* [WHAT IS NEEDED]
All lines from the beginning of the listing through the line with "Which Countertop Material" are to be copied word for word; the pictures are not.

* [MATERIAL FOR THIS EXERCISE]
*** Begin section ***

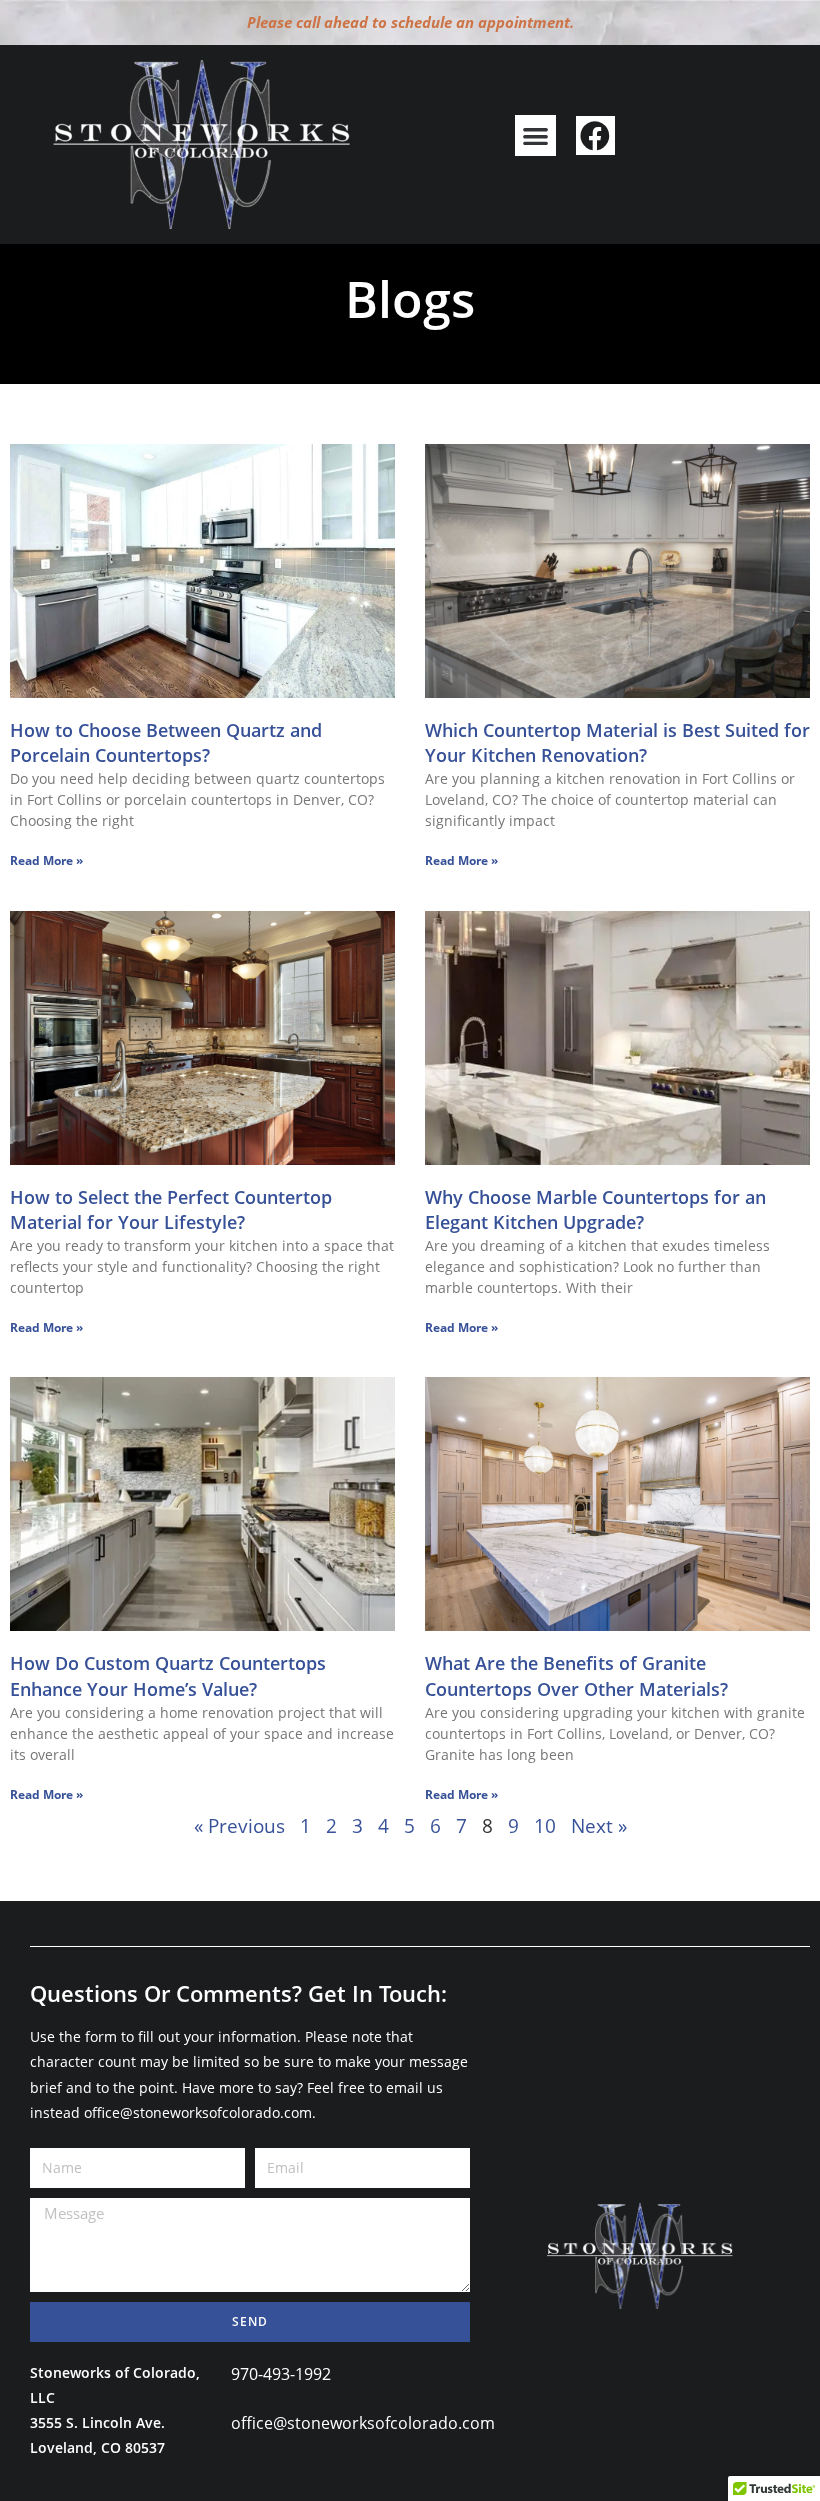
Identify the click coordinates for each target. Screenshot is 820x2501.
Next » (599, 1826)
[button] (535, 135)
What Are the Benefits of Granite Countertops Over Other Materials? (576, 1675)
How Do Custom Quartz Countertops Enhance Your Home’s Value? (168, 1675)
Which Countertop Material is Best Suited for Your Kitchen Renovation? (617, 742)
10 (545, 1826)
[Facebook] (595, 135)
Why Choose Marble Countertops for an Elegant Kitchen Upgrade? (595, 1209)
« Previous (239, 1826)
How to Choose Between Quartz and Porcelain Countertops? (166, 742)
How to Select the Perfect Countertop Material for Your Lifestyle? (171, 1209)
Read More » (46, 860)
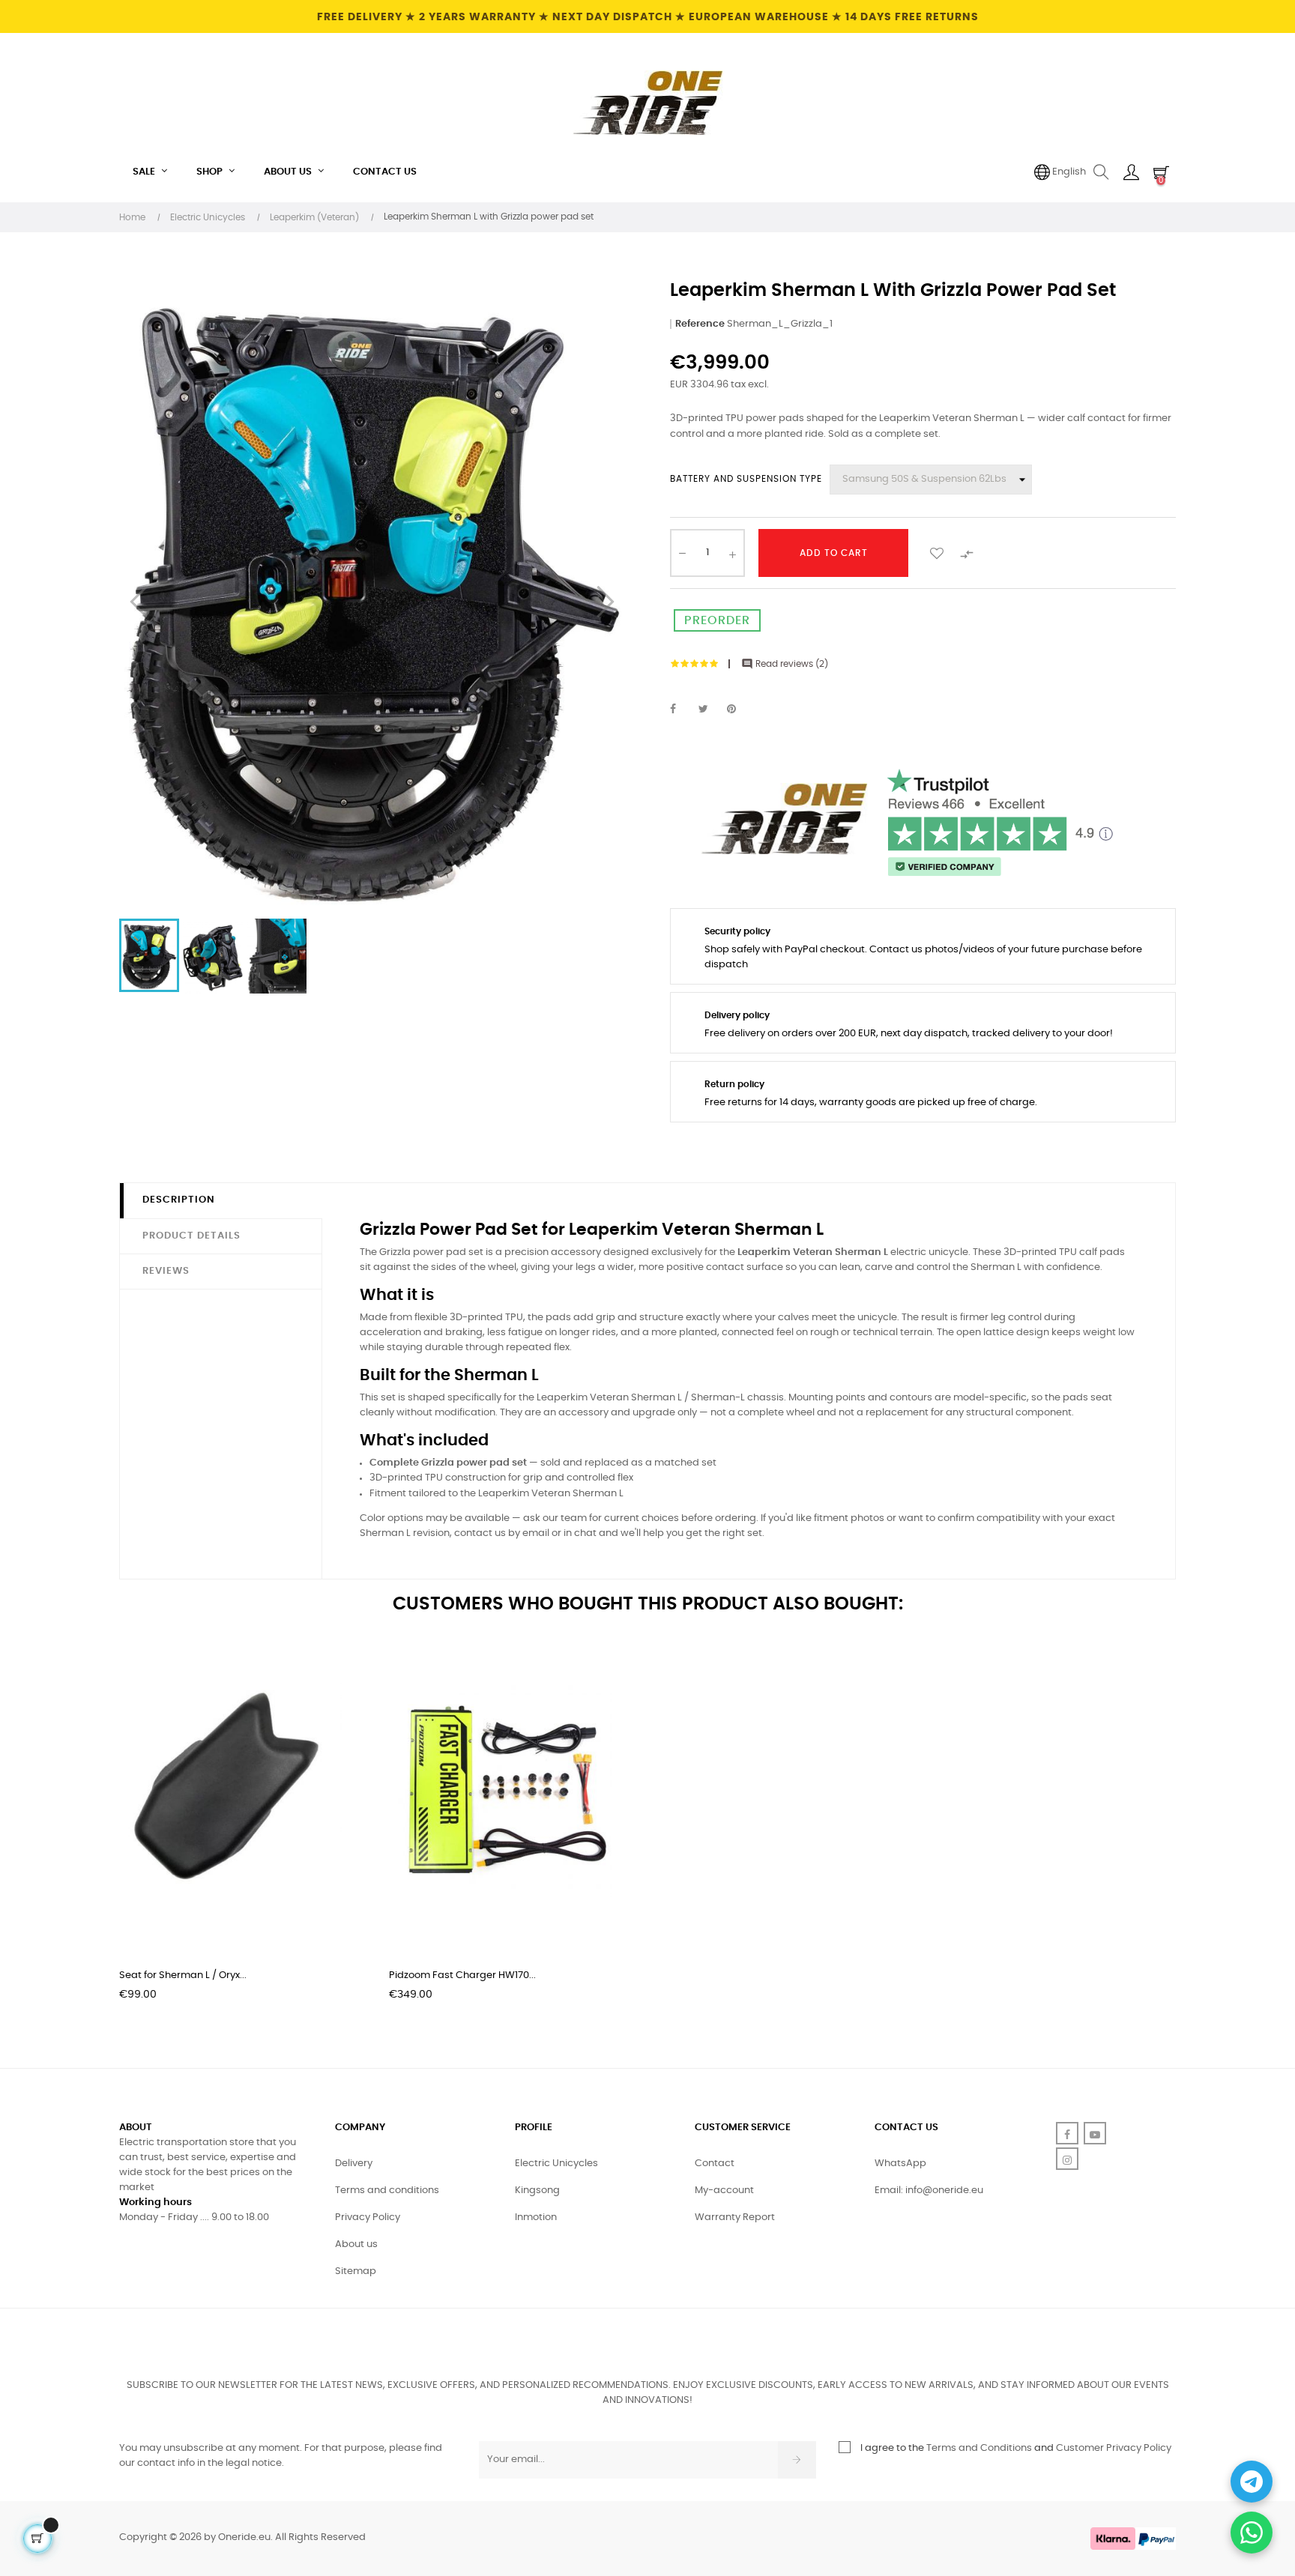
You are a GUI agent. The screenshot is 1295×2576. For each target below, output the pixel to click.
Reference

*** End section ***

* [EXPECTED ANSWER]
Identify the click coordinates for each target. Screenshot is 820x2501.
Next » (599, 1826)
[button] (535, 135)
What Are the Benefits of Granite Countertops Over Other Materials? (576, 1675)
How Do Custom Quartz Countertops Enhance Your Home’s Value? (168, 1675)
Which Countertop Material is Best Suited for Your Kitchen Renovation? (617, 742)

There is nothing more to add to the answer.